The description of how to parse a language is stored in a YAML file which we read here in Crycco.load_languages. If no file is given it defaults to the embedded one.

  def self.load_languages(file : String?)
    yaml_string = if file.nil?
                    BakedLanguages.get("languages.yml")
                  else
                    File.read(file)
                  end

Merge the data from the file into the LANGUAGES constant

    LANGUAGES.merge! Hash(String, Language).from_yaml(yaml_string)
  end

This matches shebangs and things that only LOOK like comments, such as string interpolations.

  NOT_COMMENT = /(^#!|^\s*#\{)/

Section

Document contents are organized in sections, which have docs and code. The docs are markdown extracted from comments and the code is the actual code.

Sections can be converted to HTML using the docs_html and code_html methods.

  class Section
    property docs : String = ""
    property code : String = ""
    property language : Language
    @lexer : Tartrazine::Lexer
    @formatter : Tartrazine::Html

On initialization we get the language definition and create a lexer and formatter for code highlighting.

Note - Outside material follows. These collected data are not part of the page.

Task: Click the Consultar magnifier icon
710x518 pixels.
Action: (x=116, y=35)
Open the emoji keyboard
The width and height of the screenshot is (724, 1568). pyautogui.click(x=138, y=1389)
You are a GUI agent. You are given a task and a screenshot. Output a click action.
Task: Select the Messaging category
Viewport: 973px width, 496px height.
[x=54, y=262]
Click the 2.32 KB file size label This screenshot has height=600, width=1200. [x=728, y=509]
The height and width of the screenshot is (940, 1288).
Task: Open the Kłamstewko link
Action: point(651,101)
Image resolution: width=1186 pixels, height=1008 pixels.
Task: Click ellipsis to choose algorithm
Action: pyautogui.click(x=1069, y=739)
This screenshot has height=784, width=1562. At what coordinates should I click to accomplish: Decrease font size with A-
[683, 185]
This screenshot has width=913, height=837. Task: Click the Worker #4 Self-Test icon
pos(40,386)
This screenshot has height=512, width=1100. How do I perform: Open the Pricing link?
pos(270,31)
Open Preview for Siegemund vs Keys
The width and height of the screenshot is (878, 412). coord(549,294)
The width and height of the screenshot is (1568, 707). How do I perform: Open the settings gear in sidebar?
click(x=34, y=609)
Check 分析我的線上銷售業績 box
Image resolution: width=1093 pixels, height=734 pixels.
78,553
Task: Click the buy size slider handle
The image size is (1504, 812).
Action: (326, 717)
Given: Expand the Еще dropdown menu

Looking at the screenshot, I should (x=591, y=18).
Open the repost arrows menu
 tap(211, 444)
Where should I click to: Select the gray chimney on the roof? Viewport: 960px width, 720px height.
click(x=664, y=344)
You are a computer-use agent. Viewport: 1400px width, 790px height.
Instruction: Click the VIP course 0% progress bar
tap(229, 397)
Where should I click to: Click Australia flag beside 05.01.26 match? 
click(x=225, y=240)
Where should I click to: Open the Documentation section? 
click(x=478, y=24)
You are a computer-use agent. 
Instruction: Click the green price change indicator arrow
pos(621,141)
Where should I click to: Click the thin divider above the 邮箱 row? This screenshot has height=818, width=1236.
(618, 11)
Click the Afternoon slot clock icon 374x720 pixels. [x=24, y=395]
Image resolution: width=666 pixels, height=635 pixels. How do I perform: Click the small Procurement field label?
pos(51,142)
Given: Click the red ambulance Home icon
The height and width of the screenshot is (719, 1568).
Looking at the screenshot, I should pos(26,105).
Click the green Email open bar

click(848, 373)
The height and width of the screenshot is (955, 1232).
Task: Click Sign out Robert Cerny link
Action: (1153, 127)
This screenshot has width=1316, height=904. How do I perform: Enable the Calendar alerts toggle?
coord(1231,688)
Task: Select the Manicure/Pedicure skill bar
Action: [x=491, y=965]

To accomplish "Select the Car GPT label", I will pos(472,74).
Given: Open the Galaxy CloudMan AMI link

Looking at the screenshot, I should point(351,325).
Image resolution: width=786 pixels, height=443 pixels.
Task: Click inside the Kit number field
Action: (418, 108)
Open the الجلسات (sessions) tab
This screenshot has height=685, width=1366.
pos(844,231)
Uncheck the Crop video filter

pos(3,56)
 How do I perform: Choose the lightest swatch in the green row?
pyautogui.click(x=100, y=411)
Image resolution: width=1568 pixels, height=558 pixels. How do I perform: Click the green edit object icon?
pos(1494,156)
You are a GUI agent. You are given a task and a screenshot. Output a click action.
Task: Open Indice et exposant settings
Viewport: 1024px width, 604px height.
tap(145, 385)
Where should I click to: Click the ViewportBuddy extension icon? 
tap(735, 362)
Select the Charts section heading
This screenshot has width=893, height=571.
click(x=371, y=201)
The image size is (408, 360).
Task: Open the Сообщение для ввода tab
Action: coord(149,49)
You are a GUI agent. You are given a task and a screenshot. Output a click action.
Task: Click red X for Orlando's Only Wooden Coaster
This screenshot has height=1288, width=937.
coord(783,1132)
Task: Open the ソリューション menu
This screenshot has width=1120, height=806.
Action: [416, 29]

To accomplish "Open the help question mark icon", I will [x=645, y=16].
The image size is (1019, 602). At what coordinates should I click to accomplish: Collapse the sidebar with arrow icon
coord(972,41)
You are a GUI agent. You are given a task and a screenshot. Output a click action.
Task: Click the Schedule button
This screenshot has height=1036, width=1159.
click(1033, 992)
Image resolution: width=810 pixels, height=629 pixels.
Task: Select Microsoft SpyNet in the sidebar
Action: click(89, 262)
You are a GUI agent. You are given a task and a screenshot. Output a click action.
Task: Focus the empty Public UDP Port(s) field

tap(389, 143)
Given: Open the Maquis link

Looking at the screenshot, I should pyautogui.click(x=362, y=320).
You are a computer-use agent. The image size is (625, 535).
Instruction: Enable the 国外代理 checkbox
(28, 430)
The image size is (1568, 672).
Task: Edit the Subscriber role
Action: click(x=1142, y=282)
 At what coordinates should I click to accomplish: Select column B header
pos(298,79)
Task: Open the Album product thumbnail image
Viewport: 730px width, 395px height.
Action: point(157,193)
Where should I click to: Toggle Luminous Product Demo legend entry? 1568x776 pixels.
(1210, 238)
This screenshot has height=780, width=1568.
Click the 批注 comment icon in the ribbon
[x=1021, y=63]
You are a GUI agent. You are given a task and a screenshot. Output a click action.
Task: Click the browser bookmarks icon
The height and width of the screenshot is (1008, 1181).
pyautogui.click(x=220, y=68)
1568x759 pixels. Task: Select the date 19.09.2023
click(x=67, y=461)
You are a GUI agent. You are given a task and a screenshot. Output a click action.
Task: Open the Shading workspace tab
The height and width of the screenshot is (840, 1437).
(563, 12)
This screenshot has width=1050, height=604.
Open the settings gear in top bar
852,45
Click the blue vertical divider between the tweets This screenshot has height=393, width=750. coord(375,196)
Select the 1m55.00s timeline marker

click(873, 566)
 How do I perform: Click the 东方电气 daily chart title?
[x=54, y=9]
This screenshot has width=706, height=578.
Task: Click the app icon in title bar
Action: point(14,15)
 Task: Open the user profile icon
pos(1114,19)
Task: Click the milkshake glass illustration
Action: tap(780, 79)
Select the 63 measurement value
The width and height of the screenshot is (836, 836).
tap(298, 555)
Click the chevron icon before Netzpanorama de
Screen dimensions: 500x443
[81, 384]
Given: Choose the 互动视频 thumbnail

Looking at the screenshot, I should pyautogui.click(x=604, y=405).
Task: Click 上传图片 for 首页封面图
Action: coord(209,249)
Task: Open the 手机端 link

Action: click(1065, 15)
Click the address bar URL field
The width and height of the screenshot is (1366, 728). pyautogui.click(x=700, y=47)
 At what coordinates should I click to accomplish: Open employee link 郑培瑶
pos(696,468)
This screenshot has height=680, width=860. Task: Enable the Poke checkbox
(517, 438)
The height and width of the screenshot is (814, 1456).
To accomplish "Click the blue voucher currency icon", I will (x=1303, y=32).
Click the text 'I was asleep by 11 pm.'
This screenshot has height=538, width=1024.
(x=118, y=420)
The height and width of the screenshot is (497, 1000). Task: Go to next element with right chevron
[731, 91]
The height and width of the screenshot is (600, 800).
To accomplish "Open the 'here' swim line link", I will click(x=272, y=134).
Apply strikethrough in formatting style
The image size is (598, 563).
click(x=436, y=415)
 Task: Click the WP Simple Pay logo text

    def initialize(@language : Language)
      @lexer = Tartrazine.lexer(@language.name)
      @formatter = Tartrazine::Html.new
      @formatter.line_numbers = false
      @formatter.wrap_long_lines = false
      @formatter.tab_width = 4
    end

docs_html converts the docs to HTML using the Markd library. The md_to_html is a thin wrapper around Markd that changes how some specific things are rendered, specifically source code. You can see the implementation in markd.cr

    def docs_html
      Tartrazine.md_to_html(docs)
    end

All the code is passed through the formatter to get syntax highlighting

    def code_html
      @formatter.format(code.strip("\n"), @lexer)
    end

to_source regenerates valid source code out of the section. This way if the section was generated by a literate document, we can extract the code and comments from it and save it to a file.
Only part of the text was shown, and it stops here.